A Confederação Nacional da Indústria (CNI) informou que o pessimismo dos empresários brasileiros avançou ao pior patamar desde o início da pandemia de Covid-19. O indicador aponta 19 meses consecutivos no patamar de pessimismo, o que pode ser traduzido em redução de empregados e produção ou cancelamento de investimentos.
Indicador atinge nível crítico
Segundo a CNI, o Índice de Confiança do Empresário Industrial (ICEI) caiu para 48,9 pontos em março, abaixo da linha de 50 pontos que separa otimismo de pessimismo. Este é o menor valor desde maio de 2020, quando o país enfrentava o auge da primeira onda da pandemia. A pesquisa foi realizada entre os dias 1º e 13 de março, com 1.245 empresas de pequeno, médio e grande porte.
Impactos na economia real
O pessimismo prolongado já começa a se refletir em decisões concretas das empresas. De acordo com a CNI, 38% dos empresários entrevistados afirmaram que pretendem reduzir o quadro de funcionários nos próximos meses, enquanto 29% planejam diminuir a produção. Além disso, 33% disseram que vão cancelar ou adiar investimentos previstos para 2025.
"O cenário de incertezas fiscais e a lentidão na retomada econômica têm gerado um ambiente desfavorável para os negócios", afirmou o presidente da CNI, Ricardo Alban, em nota oficial. "A reforma tributária, embora necessária, ainda gera dúvidas sobre seus efeitos práticos e o prazo de implementação."
Setores mais afetados
O levantamento da CNI também revela diferenças setoriais. A indústria de transformação é a mais pessimista, com índice de 47,2 pontos, seguida pela construção civil (48,1 pontos). Já o setor de serviços apresentou ligeira melhora, mas ainda permanece abaixo dos 50 pontos, em 49,3 pontos.

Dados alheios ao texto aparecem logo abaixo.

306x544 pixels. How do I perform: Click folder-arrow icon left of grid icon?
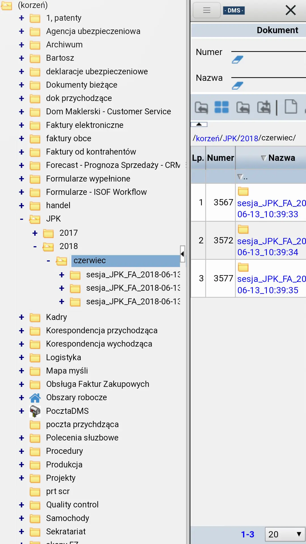201,107

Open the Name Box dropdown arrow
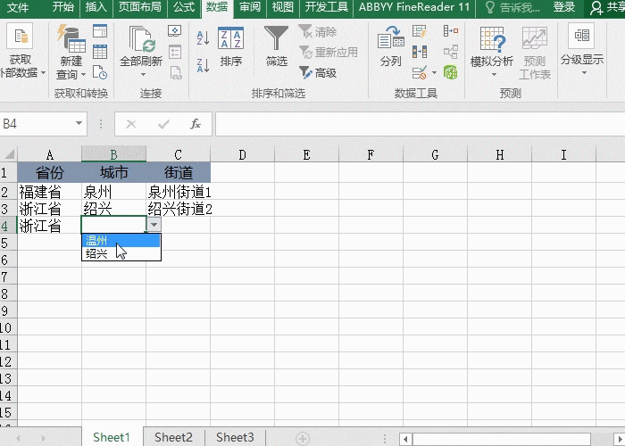(x=79, y=124)
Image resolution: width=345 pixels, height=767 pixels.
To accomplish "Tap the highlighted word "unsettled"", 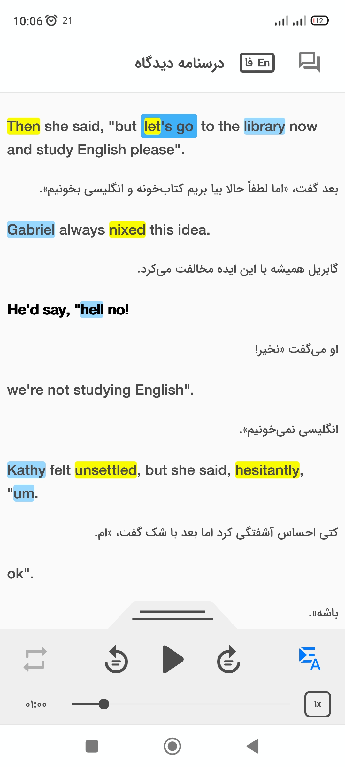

Expectativas para os próximos meses
Apesar do pessimismo generalizado, a CNI destaca que as expectativas para os próximos seis meses melhoraram ligeiramente em relação ao mês anterior, mas ainda permanecem em terreno negativo. O subíndice de expectativas subiu de 49,1 para 49,5 pontos, ainda longe do otimismo.
"A recuperação da confiança depende de sinais claros de estabilidade econômica e previsibilidade nas regras tributárias e fiscais", concluiu Alban. A CNI reforça que a aprovação de medidas estruturais, como a reforma tributária e o arcabouço fiscal, é essencial para reverter o quadro de pessimismo.